Раб ждал повеления. Ждал магического слова. Что ж, он услышит это слово…
– Жестокость! – неожиданно громко выкрикнул Гитлер прямо в лицо Данвицу. – Мы должны быть настолько жестокими, чтобы заставить содрогнуться человечество! Мы должны растоптать все эти жалкие законы старого мира с его еврейско-христианскими традициями! Мы должны стряхнуть со своих ног эту тину! Когда мне говорят, что нам нужна новая, покорная Германии Польша, я отвечаю: нет! Мне не нужна никакая Польша! И нет никакой Польши! Есть принадлежащая Германии земля, которая, к сожалению, еще будет в течение ближайших лет заселена поляками, но и только! Пусть на какое-то время останется польская рабочая сила, но и только!.. Когда мне говорят о будущей государственности России, о дружественном Германии правительстве, я отвечаю: нет! Мне не нужна Россия, ни враждебная, ни дружественная, мне нужны просто восточные земли. Поэтому я никогда не приму капитуляции – ни Петербурга, ни Москвы! Я сотру их с лица земли, превращу в прах, в пепел, в гигантские, наполненные водой воронки!..

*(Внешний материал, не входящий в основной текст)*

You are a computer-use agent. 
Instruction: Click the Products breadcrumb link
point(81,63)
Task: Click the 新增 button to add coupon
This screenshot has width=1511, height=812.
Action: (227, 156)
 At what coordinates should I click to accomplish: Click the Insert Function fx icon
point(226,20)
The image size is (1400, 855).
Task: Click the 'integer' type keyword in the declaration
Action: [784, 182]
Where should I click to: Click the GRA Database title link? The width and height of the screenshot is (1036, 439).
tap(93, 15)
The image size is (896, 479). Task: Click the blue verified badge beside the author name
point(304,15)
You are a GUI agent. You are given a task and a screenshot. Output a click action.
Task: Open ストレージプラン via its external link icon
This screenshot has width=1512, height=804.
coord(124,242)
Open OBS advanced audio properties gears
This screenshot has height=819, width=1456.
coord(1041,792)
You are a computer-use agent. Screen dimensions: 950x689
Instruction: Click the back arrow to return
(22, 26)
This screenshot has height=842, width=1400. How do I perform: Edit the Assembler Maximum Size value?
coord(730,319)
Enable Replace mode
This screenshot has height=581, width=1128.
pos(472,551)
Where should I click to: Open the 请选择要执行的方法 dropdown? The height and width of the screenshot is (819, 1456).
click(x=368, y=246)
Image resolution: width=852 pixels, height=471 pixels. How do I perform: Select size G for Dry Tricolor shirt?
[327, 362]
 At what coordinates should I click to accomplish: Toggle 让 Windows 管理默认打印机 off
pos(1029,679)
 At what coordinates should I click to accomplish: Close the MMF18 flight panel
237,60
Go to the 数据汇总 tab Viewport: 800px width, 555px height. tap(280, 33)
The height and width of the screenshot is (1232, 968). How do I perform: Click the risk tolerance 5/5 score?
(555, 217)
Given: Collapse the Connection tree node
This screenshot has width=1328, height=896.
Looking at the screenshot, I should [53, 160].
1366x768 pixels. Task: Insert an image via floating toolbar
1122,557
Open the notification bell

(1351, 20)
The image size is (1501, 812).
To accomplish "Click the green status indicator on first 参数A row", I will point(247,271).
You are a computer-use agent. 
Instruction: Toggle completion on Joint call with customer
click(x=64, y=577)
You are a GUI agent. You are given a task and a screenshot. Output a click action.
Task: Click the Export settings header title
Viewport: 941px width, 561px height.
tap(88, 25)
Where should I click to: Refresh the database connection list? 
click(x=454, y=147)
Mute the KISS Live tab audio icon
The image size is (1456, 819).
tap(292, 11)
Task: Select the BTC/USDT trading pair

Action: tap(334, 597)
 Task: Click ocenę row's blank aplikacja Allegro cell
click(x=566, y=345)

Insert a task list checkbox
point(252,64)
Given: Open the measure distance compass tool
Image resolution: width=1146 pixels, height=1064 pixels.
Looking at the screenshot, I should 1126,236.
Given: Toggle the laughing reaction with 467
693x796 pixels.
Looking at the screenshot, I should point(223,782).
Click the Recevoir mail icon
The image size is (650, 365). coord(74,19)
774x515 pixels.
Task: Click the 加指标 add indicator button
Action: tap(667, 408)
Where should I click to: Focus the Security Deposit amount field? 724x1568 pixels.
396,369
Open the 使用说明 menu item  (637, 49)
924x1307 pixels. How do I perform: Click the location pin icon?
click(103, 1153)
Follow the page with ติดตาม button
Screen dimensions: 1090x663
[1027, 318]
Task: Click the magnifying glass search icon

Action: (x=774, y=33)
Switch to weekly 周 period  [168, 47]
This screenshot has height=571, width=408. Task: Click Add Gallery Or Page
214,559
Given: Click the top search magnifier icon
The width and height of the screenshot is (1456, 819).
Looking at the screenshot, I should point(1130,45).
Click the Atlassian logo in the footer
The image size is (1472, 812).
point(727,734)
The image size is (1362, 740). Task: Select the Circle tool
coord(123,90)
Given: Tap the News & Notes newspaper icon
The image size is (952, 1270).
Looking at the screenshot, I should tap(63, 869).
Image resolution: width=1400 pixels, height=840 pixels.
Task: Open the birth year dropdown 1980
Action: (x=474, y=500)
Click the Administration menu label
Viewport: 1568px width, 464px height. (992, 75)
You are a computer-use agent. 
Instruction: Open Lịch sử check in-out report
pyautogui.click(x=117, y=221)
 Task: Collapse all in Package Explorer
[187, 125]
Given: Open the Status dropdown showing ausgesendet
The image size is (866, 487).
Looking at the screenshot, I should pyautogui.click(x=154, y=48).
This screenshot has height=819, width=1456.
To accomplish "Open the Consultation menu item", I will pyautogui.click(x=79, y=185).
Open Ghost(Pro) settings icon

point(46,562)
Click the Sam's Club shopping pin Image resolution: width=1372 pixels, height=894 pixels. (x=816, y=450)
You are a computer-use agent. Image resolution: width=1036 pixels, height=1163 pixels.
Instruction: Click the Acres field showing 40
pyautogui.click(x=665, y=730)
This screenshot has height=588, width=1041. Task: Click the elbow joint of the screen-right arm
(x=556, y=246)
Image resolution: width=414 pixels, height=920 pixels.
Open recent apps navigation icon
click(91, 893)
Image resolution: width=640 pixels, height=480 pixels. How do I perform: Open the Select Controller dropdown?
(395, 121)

Он умолк, задохнувшись, кулаки его поднятых рук некоторое время конвульсивно сжимались и разжимались.
Данвиц стоял неподвижно. Был момент, когда ему хотелось сказать, что и сейчас он сам и его солдаты жестоки до предела. Он вспомнил повешенных на телеграфных столбах, на деревьях, вспомнил заживо сброшенных в колодцы, и ему хотелось сказать, что он не знает, какие новые проявления жестокости смогли бы устрашить, парализовать русских, но сдержался. Он думал теперь о том, что должен поскорее вернуться в войска и сделать все, чтобы выполнить приказ фюрера.
– Петербург должен быть захвачен в самое ближайшее время, – снова заговорил Гитлер. – Ради этого я пошел даже на то, чтобы несколько ослабить группу «Центр». Новое наступление начнется, как только фон Лееб перегруппирует силы. У тебя есть какие-нибудь просьбы, Данвиц?
– Только одна. Разрешите мне немедленно вернуться в свою часть.
– Хорошо. Иди. – Гитлер кивнул головой.
Данвиц пошел к двери. У порога он остановился, резко повернулся и, выкинув вперед правую руку с забинтованной кистью, воскликнул:
– Хайль Гитлер!
Он остался стоять с вытянутой рукой, потому что увидел, как Гитлер медленно подходит к нему. Фюрер шел мелкими шажками, казалось, что пушистый ковер мешает ему передвигать ноги.
Подойдя к Данвицу, он впился в него своими колючими, глубоко запавшими глазами.
– Запомни: жестокость! – сдавленным голосом произнес он и повторил: – Еще и еще раз: жестокость!